Finally it was time to continue on our way, and so Ali called a cab, and we took a 2 hour taxi ride to M’Hamid. Ali put us up at the being-built Sahara Services hotel just outside of town, where we dropped our bags. We then went into town to talk about setting up our desert adventures, after which Ali invited us to dine with his family. While we waited for dinner time, we hung out next door at his cousin’s souvenir shop, where we got a low-key introduction to the world of Moroccan carpets. He and his helper laid out rug after rug on the ground, one on top of the other, showing us the differences between Tuareg, Berber, Bedouin, Haratine, Nomad, and Kasbah. We realized fairly quickly that we liked the first two styles, but we resisted the urge to buy any rugs during our trip.
Then we followed Nezha to the home she and her two children shared with Ali, his parents, and his three younger siblings. We walked down dark sandy streets, our first introduction to the Saharan sand. It was fine like playa, but not without that silky alkali texture. Their home was simple; a large central anteroom, with smaller rooms off of it. The livingroom floor was laid out with carpets, there was a tea chest and a small TV in a corner, and a decorative bellows hung on the wall. The five little kids were running around, interested in having visitors, and Ali’s mom made tea. Watching her perform the tea ceremony was mesmerizing. She fanned the coals with the bellows, and when the water was at the right temperature, performed an intricate ritual. First there were the tea leaves, then she would take a big block of sugar and would break off large chunks and drop them into the pot. She added these amber crystals that I would later find out is the resin of the Acacia tree, which grows in the Sahara. This tea was notable in that it did not contain mint, as it is what the desert nomads would make. When the tea had steeped, she would perform a complicated set of pourings into and out of the glasses and the pot, until all the glasses were filled. They are small glasses, generally about half filled, and there were about 3 or 4 iterations of this. Nezha said that they have tea 12 times a day for good luck, and I was unclear whether this counted as 4 or 1 of them.

What to do:
A – Reproduce the M'Hamid travel passage starting at the words "Finally it was" and stopping after "during our trip.".
B – Write the next part of the M'Hamid travel passage, picking up after its final sentence.

Dataset content:

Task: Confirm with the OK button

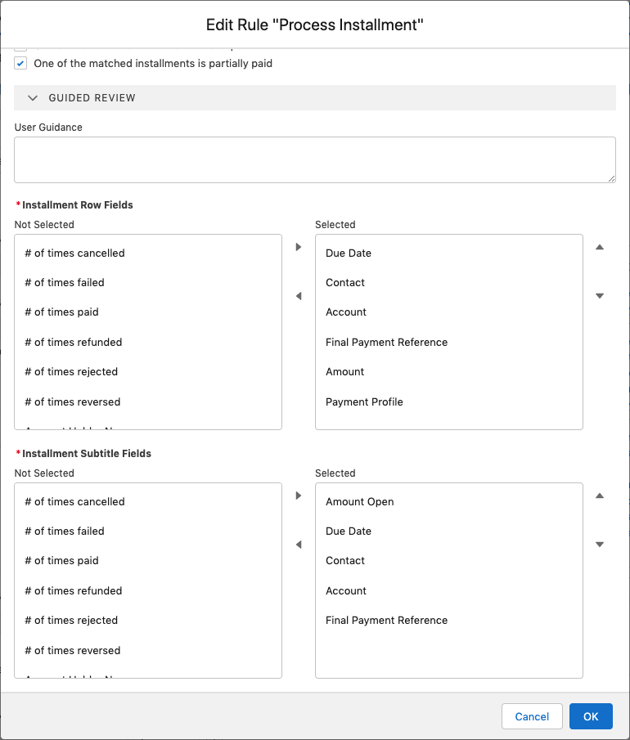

Answers to the exercise:
A –
Finally it was time to continue on our way, and so Ali called a cab, and we took a 2 hour taxi ride to M’Hamid. Ali put us up at the being-built Sahara Services hotel just outside of town, where we dropped our bags. We then went into town to talk about setting up our desert adventures, after which Ali invited us to dine with his family. While we waited for dinner time, we hung out next door at his cousin’s souvenir shop, where we got a low-key introduction to the world of Moroccan carpets. He and his helper laid out rug after rug on the ground, one on top of the other, showing us the differences between Tuareg, Berber, Bedouin, Haratine, Nomad, and Kasbah. We realized fairly quickly that we liked the first two styles, but we resisted the urge to buy any rugs during our trip.

B –
After tea and the children went to bed, Ali came home and we talked for awhile until dinner; was a delicious beef tajine with potatoes and olives, which we ate in a traditional fashion, with our fingers using bread to scoop up the stew. And finally, we ended with the usual plate of fruit, including more pomegranate. It was such an unexpected honor to be welcomed into their home, to share tea and a meal, and to watch the inner workings of the family. While men typically are the business owners and the leaders outside, the women rule the roost. And kids are kids.
Stuffed and happy, we walked back to where we were staying on the edge of town, guided by the moon.